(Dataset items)
━━━━

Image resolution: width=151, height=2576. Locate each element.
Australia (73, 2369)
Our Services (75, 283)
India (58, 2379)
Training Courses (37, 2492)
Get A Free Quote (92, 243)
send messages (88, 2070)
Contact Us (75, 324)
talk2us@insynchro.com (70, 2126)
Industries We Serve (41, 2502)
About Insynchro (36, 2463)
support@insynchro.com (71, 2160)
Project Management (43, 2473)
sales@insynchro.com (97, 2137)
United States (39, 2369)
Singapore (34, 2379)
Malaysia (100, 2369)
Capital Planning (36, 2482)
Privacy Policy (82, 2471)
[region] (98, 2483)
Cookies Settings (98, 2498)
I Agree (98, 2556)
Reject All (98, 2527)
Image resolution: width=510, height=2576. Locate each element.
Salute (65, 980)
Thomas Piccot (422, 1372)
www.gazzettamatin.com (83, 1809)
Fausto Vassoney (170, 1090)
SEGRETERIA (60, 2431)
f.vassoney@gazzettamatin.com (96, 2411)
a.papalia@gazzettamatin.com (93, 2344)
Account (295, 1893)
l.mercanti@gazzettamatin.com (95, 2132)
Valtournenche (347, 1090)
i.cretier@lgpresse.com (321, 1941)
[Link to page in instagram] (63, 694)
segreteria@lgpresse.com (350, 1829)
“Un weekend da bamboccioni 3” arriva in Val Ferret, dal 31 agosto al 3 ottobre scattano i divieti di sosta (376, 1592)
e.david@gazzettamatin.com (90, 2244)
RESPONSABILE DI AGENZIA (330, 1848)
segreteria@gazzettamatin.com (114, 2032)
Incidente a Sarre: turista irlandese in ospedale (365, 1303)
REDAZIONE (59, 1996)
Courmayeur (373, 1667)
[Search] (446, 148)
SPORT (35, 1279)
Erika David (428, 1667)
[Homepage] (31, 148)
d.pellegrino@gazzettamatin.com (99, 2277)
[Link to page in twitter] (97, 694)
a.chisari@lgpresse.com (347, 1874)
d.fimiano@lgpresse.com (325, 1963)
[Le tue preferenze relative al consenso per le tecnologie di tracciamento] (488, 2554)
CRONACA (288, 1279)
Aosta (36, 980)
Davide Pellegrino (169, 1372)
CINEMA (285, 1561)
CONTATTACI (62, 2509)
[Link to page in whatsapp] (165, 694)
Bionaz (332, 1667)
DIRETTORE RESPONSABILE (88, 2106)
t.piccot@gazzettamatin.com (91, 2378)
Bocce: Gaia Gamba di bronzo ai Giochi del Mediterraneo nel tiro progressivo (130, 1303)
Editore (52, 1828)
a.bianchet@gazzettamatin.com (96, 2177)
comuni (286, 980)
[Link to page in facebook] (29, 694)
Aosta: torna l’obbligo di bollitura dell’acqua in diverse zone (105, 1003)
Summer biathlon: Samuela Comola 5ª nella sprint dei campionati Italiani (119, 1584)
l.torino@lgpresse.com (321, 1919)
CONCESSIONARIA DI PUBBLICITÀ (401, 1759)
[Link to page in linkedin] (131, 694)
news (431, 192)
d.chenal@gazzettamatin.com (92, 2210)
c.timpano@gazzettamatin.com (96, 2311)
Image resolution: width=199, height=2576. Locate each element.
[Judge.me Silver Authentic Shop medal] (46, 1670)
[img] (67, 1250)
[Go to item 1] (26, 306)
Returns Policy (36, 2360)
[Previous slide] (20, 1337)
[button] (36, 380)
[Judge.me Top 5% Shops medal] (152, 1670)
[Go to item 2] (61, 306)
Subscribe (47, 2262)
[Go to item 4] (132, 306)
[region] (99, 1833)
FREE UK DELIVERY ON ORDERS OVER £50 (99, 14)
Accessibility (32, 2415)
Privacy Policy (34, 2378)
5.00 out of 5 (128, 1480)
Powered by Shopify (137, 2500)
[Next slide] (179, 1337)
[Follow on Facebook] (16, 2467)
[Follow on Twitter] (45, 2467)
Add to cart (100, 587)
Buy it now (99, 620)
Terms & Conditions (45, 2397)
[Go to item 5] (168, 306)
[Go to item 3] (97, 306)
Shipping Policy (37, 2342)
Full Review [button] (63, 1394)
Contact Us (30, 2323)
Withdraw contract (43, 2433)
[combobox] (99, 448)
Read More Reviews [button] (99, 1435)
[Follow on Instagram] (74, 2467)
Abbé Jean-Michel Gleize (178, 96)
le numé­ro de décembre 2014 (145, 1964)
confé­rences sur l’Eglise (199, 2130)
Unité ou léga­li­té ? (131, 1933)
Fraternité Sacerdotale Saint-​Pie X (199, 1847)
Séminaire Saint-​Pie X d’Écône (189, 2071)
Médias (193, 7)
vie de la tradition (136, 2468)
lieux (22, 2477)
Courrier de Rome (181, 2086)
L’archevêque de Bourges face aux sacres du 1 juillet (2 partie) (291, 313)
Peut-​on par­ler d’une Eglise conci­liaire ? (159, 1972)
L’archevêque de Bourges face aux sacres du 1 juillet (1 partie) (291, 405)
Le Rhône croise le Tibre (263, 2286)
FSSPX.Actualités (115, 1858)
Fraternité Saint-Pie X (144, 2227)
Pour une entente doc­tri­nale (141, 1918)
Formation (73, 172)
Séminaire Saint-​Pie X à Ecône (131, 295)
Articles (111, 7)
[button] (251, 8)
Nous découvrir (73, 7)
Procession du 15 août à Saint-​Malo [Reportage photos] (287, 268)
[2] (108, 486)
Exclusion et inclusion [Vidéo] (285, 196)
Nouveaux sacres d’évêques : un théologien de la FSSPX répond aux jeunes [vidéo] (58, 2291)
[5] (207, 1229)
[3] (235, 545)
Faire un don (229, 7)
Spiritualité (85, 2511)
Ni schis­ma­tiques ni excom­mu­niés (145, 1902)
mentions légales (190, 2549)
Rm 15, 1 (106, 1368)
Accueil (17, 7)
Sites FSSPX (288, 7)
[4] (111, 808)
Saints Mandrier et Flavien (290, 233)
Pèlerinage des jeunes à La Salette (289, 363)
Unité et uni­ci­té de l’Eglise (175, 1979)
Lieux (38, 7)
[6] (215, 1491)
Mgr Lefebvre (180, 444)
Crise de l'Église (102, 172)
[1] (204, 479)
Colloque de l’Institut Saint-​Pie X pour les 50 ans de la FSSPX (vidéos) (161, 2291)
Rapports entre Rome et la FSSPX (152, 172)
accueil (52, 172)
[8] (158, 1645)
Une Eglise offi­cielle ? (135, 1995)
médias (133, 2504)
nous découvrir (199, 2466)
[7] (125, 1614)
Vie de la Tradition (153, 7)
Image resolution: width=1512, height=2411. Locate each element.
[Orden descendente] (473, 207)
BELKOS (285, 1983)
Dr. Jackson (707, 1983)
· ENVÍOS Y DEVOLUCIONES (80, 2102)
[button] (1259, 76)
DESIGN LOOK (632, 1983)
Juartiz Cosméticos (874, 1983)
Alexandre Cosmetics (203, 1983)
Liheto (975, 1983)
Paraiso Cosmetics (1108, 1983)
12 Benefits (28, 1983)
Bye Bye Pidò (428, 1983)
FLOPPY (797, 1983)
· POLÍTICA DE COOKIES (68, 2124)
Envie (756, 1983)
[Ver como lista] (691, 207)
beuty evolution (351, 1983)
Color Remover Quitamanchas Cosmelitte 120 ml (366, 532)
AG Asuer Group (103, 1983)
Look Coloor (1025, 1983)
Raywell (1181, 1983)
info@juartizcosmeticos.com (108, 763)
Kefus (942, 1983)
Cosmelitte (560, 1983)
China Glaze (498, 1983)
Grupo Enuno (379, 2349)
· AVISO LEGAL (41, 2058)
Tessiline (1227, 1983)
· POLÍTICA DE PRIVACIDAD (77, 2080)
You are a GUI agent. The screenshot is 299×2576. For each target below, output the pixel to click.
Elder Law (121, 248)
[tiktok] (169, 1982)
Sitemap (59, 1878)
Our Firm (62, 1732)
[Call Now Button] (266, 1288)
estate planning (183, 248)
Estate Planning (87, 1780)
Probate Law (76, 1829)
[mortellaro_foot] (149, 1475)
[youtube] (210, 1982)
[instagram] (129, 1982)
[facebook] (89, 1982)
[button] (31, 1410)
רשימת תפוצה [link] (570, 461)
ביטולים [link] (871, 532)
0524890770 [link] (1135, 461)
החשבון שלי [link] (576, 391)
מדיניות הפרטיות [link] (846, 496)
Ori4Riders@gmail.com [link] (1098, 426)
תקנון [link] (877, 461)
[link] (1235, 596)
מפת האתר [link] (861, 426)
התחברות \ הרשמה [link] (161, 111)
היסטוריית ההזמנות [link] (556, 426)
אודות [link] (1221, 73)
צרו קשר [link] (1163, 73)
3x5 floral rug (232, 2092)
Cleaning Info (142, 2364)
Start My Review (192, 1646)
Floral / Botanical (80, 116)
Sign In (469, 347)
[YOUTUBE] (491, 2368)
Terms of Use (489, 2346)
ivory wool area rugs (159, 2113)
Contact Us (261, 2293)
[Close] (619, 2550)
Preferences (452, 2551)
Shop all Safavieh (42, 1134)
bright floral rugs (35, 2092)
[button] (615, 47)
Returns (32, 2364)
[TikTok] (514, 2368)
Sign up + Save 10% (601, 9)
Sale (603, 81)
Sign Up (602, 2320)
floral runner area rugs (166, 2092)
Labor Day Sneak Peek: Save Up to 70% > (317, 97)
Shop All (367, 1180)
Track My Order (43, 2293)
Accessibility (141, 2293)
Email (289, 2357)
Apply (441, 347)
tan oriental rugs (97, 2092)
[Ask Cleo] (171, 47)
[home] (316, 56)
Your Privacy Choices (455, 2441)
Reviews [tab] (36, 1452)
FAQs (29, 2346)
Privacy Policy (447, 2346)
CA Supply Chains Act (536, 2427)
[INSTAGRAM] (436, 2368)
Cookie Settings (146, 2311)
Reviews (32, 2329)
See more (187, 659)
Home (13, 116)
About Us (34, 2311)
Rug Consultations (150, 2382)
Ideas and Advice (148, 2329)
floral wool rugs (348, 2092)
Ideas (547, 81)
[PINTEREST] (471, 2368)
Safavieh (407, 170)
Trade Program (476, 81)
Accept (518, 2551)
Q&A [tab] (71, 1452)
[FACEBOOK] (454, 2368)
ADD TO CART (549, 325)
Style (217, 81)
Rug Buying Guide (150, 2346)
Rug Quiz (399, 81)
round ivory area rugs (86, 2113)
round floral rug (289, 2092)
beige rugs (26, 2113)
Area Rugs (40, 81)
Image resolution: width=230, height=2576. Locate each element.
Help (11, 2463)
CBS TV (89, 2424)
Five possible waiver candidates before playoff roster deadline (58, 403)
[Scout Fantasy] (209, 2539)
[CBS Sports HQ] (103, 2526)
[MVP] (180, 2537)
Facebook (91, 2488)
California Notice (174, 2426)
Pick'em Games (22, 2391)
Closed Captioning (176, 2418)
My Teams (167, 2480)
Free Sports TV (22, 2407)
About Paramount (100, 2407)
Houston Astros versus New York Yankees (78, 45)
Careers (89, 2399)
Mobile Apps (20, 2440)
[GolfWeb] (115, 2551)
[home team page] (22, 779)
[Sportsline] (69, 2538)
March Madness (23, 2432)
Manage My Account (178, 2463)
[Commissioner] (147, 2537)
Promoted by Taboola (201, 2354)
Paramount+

━━━━

- TASK PROMPT: Repeat, exactly as they stand above, the lines from the line with "Séminaire Saint-​Pie X d’Écône (189, 2071)" to the line with "[1] (204, 479)", both lines included.

- EXERCISE RESPONSE:
Séminaire Saint-​Pie X d’Écône (189, 2071)
Médias (193, 7)
vie de la tradition (136, 2468)
lieux (22, 2477)
Courrier de Rome (181, 2086)
L’archevêque de Bourges face aux sacres du 1 juillet (2 partie) (291, 313)
Peut-​on par­ler d’une Eglise conci­liaire ? (159, 1972)
L’archevêque de Bourges face aux sacres du 1 juillet (1 partie) (291, 405)
Le Rhône croise le Tibre (263, 2286)
FSSPX.Actualités (115, 1858)
Fraternité Saint-Pie X (144, 2227)
Pour une entente doc­tri­nale (141, 1918)
Formation (73, 172)
Séminaire Saint-​Pie X à Ecône (131, 295)
Articles (111, 7)
[button] (251, 8)
Nous découvrir (73, 7)
Procession du 15 août à Saint-​Malo [Reportage photos] (287, 268)
[2] (108, 486)
Exclusion et inclusion [Vidéo] (285, 196)
Nouveaux sacres d’évêques : un théologien de la FSSPX répond aux jeunes [vidéo] (58, 2291)
[5] (207, 1229)
[3] (235, 545)
Faire un don (229, 7)
Spiritualité (85, 2511)
Ni schis­ma­tiques ni excom­mu­niés (145, 1902)
mentions légales (190, 2549)
Rm 15, 1 (106, 1368)
Accueil (17, 7)
Sites FSSPX (288, 7)
[4] (111, 808)
Saints Mandrier et Flavien (290, 233)
Pèlerinage des jeunes à La Salette (289, 363)
Unité et uni­ci­té de l’Eglise (175, 1979)
Lieux (38, 7)
[6] (215, 1491)
Mgr Lefebvre (180, 444)
Crise de l'Église (102, 172)
[1] (204, 479)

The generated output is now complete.